GIVEN TASK
Rewrite everything from the line containing "Image resolution: width=643" down to the line containing "click(x=1287, y=100)" in the records below as a JSON list of strings, one string per line, leaving out blank lines.

INPUT
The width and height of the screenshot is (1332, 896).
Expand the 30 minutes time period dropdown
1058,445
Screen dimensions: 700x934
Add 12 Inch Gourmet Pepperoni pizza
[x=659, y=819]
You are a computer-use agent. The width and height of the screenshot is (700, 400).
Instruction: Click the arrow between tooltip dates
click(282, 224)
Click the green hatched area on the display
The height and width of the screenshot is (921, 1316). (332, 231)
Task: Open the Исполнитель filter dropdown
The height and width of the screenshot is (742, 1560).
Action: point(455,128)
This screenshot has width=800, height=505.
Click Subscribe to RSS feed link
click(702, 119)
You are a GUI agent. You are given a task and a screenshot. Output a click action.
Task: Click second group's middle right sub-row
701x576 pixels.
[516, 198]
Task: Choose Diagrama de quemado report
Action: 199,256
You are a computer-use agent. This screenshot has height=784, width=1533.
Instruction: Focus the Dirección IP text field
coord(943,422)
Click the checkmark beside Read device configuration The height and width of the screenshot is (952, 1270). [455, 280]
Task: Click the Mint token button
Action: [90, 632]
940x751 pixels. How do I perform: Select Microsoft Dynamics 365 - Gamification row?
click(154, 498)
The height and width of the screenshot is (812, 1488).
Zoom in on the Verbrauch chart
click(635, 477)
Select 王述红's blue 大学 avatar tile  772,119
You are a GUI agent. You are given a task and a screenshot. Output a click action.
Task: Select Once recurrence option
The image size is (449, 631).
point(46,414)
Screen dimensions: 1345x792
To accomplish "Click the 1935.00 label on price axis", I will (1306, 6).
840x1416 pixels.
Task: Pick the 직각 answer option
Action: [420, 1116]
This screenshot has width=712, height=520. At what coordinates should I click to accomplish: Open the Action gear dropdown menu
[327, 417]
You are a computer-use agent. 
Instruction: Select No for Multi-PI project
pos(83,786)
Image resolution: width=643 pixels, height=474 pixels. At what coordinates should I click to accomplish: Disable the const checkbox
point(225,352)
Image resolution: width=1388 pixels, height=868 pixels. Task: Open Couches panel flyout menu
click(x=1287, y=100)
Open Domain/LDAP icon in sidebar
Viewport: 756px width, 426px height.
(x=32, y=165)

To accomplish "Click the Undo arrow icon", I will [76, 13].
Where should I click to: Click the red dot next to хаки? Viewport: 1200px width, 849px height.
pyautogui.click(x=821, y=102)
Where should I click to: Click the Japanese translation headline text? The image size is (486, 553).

SOLUTION FOR THIS EXERCISE
[
  "Image resolution: width=643 pixels, height=474 pixels. At what coordinates should I click to accomplish: Disable the const checkbox",
  "point(225,352)",
  "Image resolution: width=1388 pixels, height=868 pixels. Task: Open Couches panel flyout menu",
  "click(x=1287, y=100)"
]